**DIRECTIONS:** Transcribe the entire listing below exactly.
* * * *
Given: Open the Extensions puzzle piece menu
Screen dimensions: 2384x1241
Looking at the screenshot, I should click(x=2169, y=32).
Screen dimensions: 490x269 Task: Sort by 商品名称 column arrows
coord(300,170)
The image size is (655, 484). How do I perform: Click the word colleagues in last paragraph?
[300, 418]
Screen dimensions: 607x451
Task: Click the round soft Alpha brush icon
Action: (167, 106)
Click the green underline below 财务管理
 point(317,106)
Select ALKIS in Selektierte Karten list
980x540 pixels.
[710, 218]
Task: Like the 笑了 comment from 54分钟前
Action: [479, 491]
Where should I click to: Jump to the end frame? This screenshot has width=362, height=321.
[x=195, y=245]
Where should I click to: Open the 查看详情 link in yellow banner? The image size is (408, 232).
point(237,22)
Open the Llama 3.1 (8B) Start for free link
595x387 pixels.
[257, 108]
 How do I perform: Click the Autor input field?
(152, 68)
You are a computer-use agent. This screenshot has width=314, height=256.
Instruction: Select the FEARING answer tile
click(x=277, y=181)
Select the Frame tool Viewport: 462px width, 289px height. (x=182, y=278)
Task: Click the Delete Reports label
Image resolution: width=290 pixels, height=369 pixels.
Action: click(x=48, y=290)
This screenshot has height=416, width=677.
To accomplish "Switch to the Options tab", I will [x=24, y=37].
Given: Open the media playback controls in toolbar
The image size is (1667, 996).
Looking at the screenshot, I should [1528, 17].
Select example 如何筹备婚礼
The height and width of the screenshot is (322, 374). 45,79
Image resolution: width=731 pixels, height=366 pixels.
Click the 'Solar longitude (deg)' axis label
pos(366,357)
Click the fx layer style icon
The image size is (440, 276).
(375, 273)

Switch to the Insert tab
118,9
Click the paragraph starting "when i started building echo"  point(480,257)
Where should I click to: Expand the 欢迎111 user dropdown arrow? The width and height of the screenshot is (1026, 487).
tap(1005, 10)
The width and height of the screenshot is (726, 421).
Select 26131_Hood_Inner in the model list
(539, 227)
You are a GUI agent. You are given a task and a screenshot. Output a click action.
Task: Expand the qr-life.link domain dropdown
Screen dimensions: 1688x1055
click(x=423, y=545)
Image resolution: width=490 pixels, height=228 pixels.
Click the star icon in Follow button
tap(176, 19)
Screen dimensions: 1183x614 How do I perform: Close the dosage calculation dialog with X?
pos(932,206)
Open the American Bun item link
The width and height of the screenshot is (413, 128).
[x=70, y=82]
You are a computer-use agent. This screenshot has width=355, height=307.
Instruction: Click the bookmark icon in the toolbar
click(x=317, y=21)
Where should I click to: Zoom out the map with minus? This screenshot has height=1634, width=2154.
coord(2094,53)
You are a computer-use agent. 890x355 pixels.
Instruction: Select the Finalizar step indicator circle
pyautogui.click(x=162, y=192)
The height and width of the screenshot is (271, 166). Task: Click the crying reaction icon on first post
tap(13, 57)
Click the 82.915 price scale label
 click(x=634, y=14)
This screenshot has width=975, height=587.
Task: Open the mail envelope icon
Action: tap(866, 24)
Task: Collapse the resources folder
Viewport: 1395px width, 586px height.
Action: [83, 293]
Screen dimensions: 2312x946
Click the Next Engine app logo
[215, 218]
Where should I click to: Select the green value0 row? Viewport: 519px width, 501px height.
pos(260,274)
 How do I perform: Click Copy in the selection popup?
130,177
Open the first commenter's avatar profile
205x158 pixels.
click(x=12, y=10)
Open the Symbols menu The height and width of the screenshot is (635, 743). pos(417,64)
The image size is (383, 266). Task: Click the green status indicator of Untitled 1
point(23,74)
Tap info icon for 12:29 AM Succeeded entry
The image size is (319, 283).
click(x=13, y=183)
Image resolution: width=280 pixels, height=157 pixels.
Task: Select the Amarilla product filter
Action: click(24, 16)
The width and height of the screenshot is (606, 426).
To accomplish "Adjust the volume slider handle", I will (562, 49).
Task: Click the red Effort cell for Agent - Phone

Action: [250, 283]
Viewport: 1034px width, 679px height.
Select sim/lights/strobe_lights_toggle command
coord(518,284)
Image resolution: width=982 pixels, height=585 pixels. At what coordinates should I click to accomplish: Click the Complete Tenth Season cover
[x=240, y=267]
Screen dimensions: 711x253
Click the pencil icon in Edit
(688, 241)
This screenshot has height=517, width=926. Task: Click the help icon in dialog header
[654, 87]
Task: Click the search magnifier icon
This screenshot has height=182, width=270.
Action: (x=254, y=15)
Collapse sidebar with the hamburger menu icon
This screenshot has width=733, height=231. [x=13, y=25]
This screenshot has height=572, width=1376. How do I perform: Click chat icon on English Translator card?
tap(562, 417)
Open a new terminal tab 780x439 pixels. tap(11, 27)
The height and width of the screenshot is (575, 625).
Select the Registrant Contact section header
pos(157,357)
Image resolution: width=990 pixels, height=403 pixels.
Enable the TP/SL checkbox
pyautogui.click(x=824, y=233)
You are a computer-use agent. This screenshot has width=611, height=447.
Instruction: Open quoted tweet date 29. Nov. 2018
* * * *
**WRITTEN REPLY:**
Given: Open the Extensions puzzle piece menu
Screen dimensions: 2384x1241
Looking at the screenshot, I should click(x=2169, y=32).
Screen dimensions: 490x269 Task: Sort by 商品名称 column arrows
coord(300,170)
The image size is (655, 484). How do I perform: Click the word colleagues in last paragraph?
[300, 418]
Screen dimensions: 607x451
Task: Click the round soft Alpha brush icon
Action: (167, 106)
Click the green underline below 财务管理
 point(317,106)
Select ALKIS in Selektierte Karten list
980x540 pixels.
[710, 218]
Task: Like the 笑了 comment from 54分钟前
Action: [479, 491]
Where should I click to: Jump to the end frame? This screenshot has width=362, height=321.
[x=195, y=245]
Where should I click to: Open the 查看详情 link in yellow banner? The image size is (408, 232).
point(237,22)
Open the Llama 3.1 (8B) Start for free link
595x387 pixels.
[257, 108]
 How do I perform: Click the Autor input field?
(152, 68)
You are a computer-use agent. This screenshot has width=314, height=256.
Instruction: Select the FEARING answer tile
click(x=277, y=181)
Select the Frame tool Viewport: 462px width, 289px height. (x=182, y=278)
Task: Click the Delete Reports label
Image resolution: width=290 pixels, height=369 pixels.
Action: click(x=48, y=290)
This screenshot has height=416, width=677.
To accomplish "Switch to the Options tab", I will [x=24, y=37].
Given: Open the media playback controls in toolbar
The image size is (1667, 996).
Looking at the screenshot, I should [1528, 17].
Select example 如何筹备婚礼
The height and width of the screenshot is (322, 374). 45,79
Image resolution: width=731 pixels, height=366 pixels.
Click the 'Solar longitude (deg)' axis label
pos(366,357)
Click the fx layer style icon
The image size is (440, 276).
(375, 273)

Switch to the Insert tab
118,9
Click the paragraph starting "when i started building echo"  point(480,257)
Where should I click to: Expand the 欢迎111 user dropdown arrow? The width and height of the screenshot is (1026, 487).
tap(1005, 10)
The width and height of the screenshot is (726, 421).
Select 26131_Hood_Inner in the model list
(539, 227)
You are a GUI agent. You are given a task and a screenshot. Output a click action.
Task: Expand the qr-life.link domain dropdown
Screen dimensions: 1688x1055
click(x=423, y=545)
Image resolution: width=490 pixels, height=228 pixels.
Click the star icon in Follow button
tap(176, 19)
Screen dimensions: 1183x614 How do I perform: Close the dosage calculation dialog with X?
pos(932,206)
Open the American Bun item link
The width and height of the screenshot is (413, 128).
[x=70, y=82]
You are a computer-use agent. This screenshot has width=355, height=307.
Instruction: Click the bookmark icon in the toolbar
click(x=317, y=21)
Where should I click to: Zoom out the map with minus? This screenshot has height=1634, width=2154.
coord(2094,53)
You are a computer-use agent. 890x355 pixels.
Instruction: Select the Finalizar step indicator circle
pyautogui.click(x=162, y=192)
The height and width of the screenshot is (271, 166). Task: Click the crying reaction icon on first post
tap(13, 57)
Click the 82.915 price scale label
 click(x=634, y=14)
This screenshot has width=975, height=587.
Task: Open the mail envelope icon
Action: tap(866, 24)
Task: Collapse the resources folder
Viewport: 1395px width, 586px height.
Action: [83, 293]
Screen dimensions: 2312x946
Click the Next Engine app logo
[215, 218]
Where should I click to: Select the green value0 row? Viewport: 519px width, 501px height.
pos(260,274)
 How do I perform: Click Copy in the selection popup?
130,177
Open the first commenter's avatar profile
205x158 pixels.
click(x=12, y=10)
Open the Symbols menu The height and width of the screenshot is (635, 743). pos(417,64)
The image size is (383, 266). Task: Click the green status indicator of Untitled 1
point(23,74)
Tap info icon for 12:29 AM Succeeded entry
The image size is (319, 283).
click(x=13, y=183)
Image resolution: width=280 pixels, height=157 pixels.
Task: Select the Amarilla product filter
Action: click(24, 16)
The width and height of the screenshot is (606, 426).
To accomplish "Adjust the volume slider handle", I will (562, 49).
Task: Click the red Effort cell for Agent - Phone

Action: [250, 283]
Viewport: 1034px width, 679px height.
Select sim/lights/strobe_lights_toggle command
coord(518,284)
Image resolution: width=982 pixels, height=585 pixels. At what coordinates should I click to accomplish: Click the Complete Tenth Season cover
[x=240, y=267]
Screen dimensions: 711x253
Click the pencil icon in Edit
(688, 241)
This screenshot has height=517, width=926. Task: Click the help icon in dialog header
[654, 87]
Task: Click the search magnifier icon
This screenshot has height=182, width=270.
Action: (x=254, y=15)
Collapse sidebar with the hamburger menu icon
This screenshot has width=733, height=231. [x=13, y=25]
This screenshot has height=572, width=1376. How do I perform: Click chat icon on English Translator card?
tap(562, 417)
Open a new terminal tab 780x439 pixels. tap(11, 27)
The height and width of the screenshot is (575, 625).
Select the Registrant Contact section header
pos(157,357)
Image resolution: width=990 pixels, height=403 pixels.
Enable the TP/SL checkbox
pyautogui.click(x=824, y=233)
You are a computer-use agent. This screenshot has width=611, height=447.
Instruction: Open quoted tweet date 29. Nov. 2018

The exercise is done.